**Text excerpt**.
>> BEGIN
Keywords

1 Introduction

Human pose estimation (HPE) from images is a challenging task in computer vision. It predicts the coordinates of human body joints in images. It has many applications, such as those in gesture recognition, clothing parsing, and human tracking. This task is still challenging due to camera viewpoints, complicated backgrounds, occlusion, and running time. Image recognition has recently been improved with deep convolutional neural networks (DCNNs) [1]. Krizhevsky et al. [1] achieved the best recognition rate and attracted a great deal of attention. State-of-the-art performance of HPE has also been achieved with DCNNs [2,3,4,5,6,7,8,9,10]. However, because the computational cost of DCNNs is very high, the number of calculations should be reduced as much as possible. Furthermore, in order to achieve state-of-the-art performance, end-to-end learned models should be used.
>> END
**Dataset excerpts**.
>> BEGIN
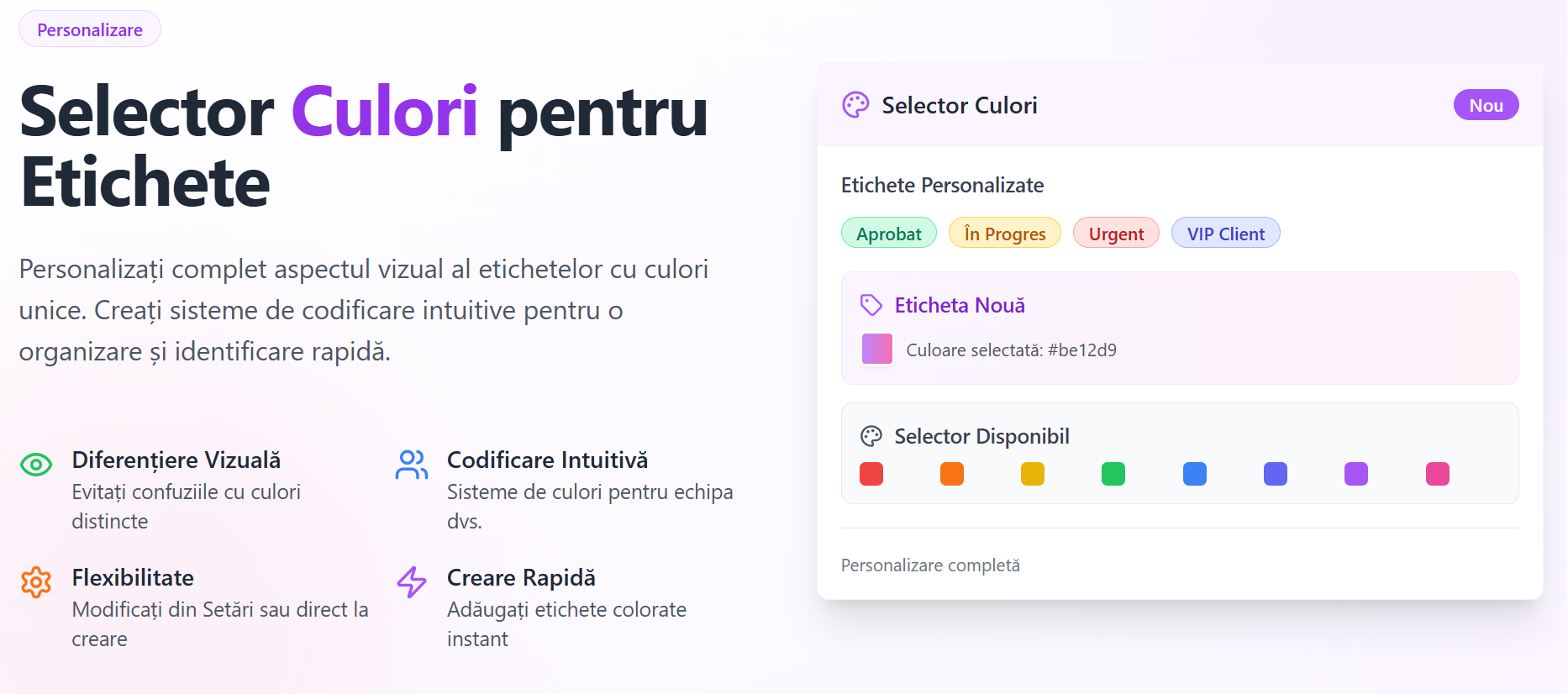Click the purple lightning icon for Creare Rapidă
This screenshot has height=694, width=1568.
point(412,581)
>> END
>> BEGIN
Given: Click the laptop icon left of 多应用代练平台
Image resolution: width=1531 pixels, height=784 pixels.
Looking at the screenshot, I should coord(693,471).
>> END
>> BEGIN
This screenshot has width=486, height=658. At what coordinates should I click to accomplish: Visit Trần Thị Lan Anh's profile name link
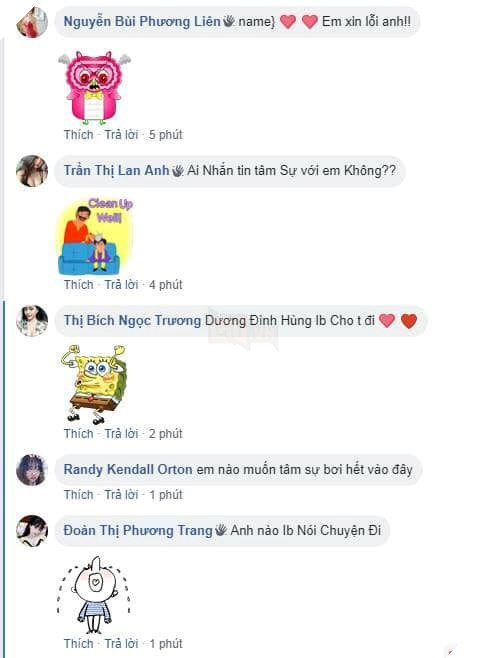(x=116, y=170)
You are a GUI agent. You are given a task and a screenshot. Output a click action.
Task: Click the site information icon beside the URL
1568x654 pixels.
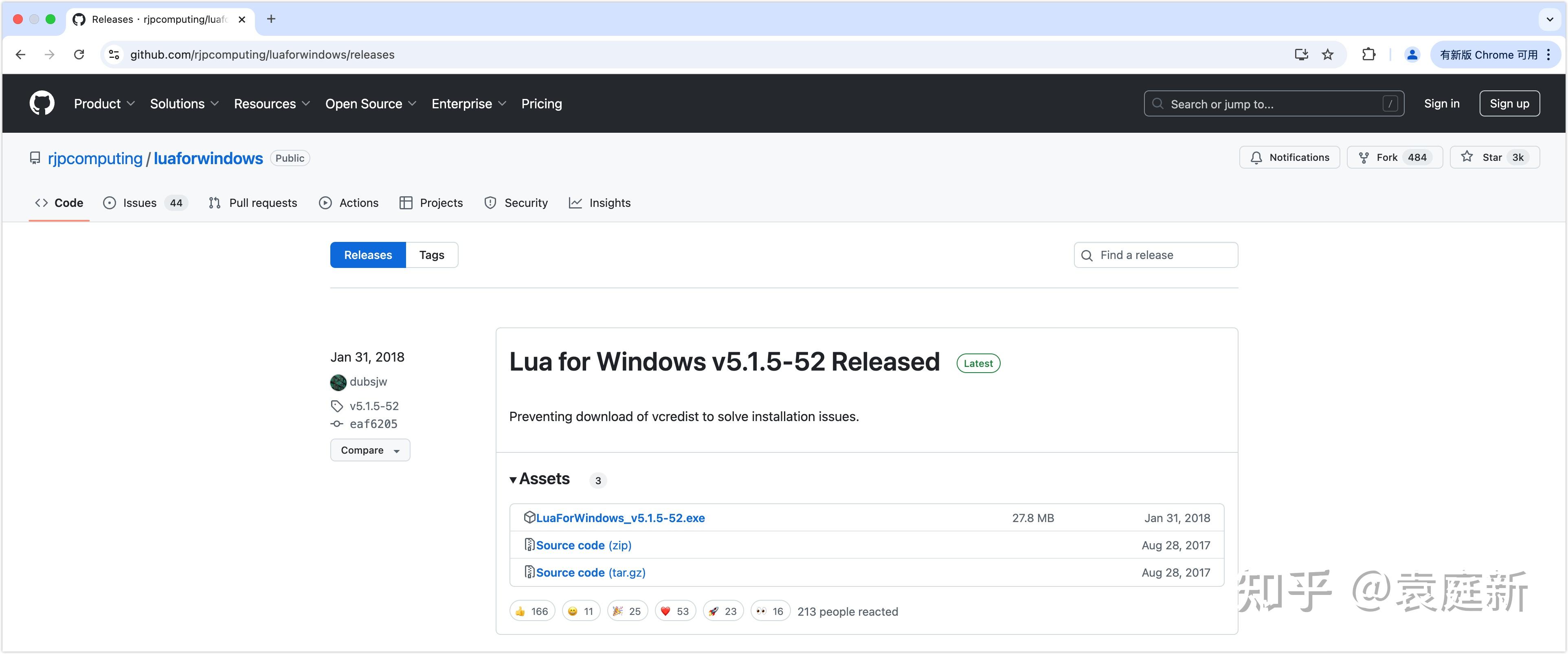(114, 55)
>> END
**Written tasks**.
1. Quote the human pose estimation passage word for word, everything from "Human pose estimation" down to "should be used.".
2. Extend the human pose estimation passage by writing on from its last sentence.

**Answers per task**.
1.
Human pose estimation (HPE) from images is a challenging task in computer vision. It predicts the coordinates of human body joints in images. It has many applications, such as those in gesture recognition, clothing parsing, and human tracking. This task is still challenging due to camera viewpoints, complicated backgrounds, occlusion, and running time. Image recognition has recently been improved with deep convolutional neural networks (DCNNs) [1]. Krizhevsky et al. [1] achieved the best recognition rate and attracted a great deal of attention. State-of-the-art performance of HPE has also been achieved with DCNNs [2,3,4,5,6,7,8,9,10]. However, because the computational cost of DCNNs is very high, the number of calculations should be reduced as much as possible. Furthermore, in order to achieve state-of-the-art performance, end-to-end learned models should be used.

2.
This paper proposes a novel end-to-end framework for HPE implemented with cascaded neural networks. Figure 1 overviews the architecture of our framework, which includes three tasks: (1) detecting region proposals [14] which include parts of the human body via region proposal networks (RPNs), (2) predicting the coordinates of human body joints in region proposals via joints proposal networks (JPNs), and (3) finding optimum points as the coordinates of human body joints via joints regression networks (JRNs). These three tasks are jointly optimized. We demonstrated the efficiency of our framework on the Leeds sports pose (LSP) dataset [11]. Our experiments revealed that our framework improved accuracy and reduced the running time compared to conventional methods. The remainder of the paper discusses related works in Sect. 2, and then introduces our framework in Sect. 3. The experimental results are presented in Sect. 4. Section 5 concludes the paper.

Fig. 1.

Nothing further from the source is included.